The feature map of the final pool layer is flattened and sent to an LSTM unit, a special flavor of Recurrent Neural Networks (RNN) that uses a gated technique to selectively add or remove information from the cell state [7]. A single LSTM cell analyzes 20 feature-sets corresponding to the 20 consecutive input frames, and only the last output of the sequence is used. The LSTM layer uses hard sigmoid functions for inner and output activations.
2.3 Training
We partitioned the data into two mutually exclusive sets of training-validation (\(80\%\)) and test (\(20\%\)). Network hyper-parameters were optimized by cross-validation on the training-validation set to ensure that the network can sufficiently learn the distribution of all echo views without over-fitting to the training data. After finalizing the network architecture, the network was trained on the entire training-validation set and its performance was reported on the test set.
Sequence Generation: Due to the variability in heart rate and frame acquisition rates the number of frames per cardiac cycle varied from study to study. We used a static sequence size of 20 frames, which encompasses nearly half the average cardiac cycle in our dataset. This duration was sufficient to capture the quality distribution of the echo imaging planes without adversely affecting the run-time of the model. As a result, frames in each echo sequence sample are not synced with the cardiac cycle, neither in the training-validation nor in the test data set. This design decision ensured that the estimated quality score for a given input sequence was independent of the starting phase of the cardiac data.

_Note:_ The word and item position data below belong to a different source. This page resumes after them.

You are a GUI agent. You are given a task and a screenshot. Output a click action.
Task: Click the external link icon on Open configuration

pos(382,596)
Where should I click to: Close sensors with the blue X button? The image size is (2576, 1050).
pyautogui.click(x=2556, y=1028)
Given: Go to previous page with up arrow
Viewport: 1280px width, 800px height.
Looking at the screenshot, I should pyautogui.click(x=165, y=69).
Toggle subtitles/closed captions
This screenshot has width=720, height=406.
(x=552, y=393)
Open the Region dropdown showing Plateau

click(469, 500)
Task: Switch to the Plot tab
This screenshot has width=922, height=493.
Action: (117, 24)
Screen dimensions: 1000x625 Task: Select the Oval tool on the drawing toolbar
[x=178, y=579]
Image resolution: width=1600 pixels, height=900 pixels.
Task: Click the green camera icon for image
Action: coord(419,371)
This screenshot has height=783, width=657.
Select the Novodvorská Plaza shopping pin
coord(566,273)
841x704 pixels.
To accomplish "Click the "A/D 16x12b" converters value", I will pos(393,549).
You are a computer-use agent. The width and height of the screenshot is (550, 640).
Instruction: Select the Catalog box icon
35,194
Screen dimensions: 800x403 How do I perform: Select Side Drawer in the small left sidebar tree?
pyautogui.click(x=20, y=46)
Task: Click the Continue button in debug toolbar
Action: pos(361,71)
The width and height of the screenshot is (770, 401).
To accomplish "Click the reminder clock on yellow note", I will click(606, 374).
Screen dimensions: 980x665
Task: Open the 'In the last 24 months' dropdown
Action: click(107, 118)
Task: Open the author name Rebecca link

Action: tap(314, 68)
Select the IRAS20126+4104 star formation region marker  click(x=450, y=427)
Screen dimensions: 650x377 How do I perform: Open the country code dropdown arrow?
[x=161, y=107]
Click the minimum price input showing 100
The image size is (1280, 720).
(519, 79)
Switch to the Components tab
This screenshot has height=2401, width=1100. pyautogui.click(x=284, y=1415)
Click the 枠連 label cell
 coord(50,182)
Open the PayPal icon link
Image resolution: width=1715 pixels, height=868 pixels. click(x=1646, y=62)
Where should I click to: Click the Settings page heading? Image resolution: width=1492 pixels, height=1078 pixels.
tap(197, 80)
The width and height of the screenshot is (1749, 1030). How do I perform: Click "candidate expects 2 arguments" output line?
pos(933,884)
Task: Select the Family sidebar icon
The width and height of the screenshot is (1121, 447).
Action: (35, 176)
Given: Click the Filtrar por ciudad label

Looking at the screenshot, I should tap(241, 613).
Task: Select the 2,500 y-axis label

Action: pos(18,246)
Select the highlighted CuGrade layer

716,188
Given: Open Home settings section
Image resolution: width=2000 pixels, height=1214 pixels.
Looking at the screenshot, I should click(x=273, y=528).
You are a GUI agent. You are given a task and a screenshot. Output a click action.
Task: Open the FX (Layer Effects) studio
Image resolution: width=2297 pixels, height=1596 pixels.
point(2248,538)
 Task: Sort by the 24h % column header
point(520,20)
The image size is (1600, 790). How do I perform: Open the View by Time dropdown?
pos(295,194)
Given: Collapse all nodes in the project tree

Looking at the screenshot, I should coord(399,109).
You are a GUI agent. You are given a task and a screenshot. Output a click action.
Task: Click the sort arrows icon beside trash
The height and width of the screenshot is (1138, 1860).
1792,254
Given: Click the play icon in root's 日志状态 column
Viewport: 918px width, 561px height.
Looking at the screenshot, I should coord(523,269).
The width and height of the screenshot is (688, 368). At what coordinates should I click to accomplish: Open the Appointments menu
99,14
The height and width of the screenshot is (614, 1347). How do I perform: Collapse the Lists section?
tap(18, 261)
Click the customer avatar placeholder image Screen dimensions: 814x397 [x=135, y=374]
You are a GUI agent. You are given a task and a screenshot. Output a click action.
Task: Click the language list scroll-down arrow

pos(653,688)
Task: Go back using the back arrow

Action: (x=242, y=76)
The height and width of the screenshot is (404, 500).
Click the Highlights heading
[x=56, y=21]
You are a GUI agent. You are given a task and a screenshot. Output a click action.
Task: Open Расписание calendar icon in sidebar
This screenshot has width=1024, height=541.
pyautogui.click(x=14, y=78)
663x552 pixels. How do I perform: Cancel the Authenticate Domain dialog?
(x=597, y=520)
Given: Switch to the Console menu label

After partitioning studies into training-validation and test sets, each echo cine loop was split into as many consecutive sequences of 20 frames as possible, all of which were assigned the same quality-score as the original echo cine. As a result, the average number of training-validation sequences per echo view was 935 (4,675 in total), and the average number of test sequences per echo view was 228 (1,144 in total), each with equal length of 20 frames (Table 1).
Batch Selection: The five regression models were trained simultaneously and each batch consisted of eight sequences from each view. Each sequence was a set of 20 consecutive gray-scale frames, which were downsized to \(200\times 200\) pixels; no preprocessing was applied on the frames.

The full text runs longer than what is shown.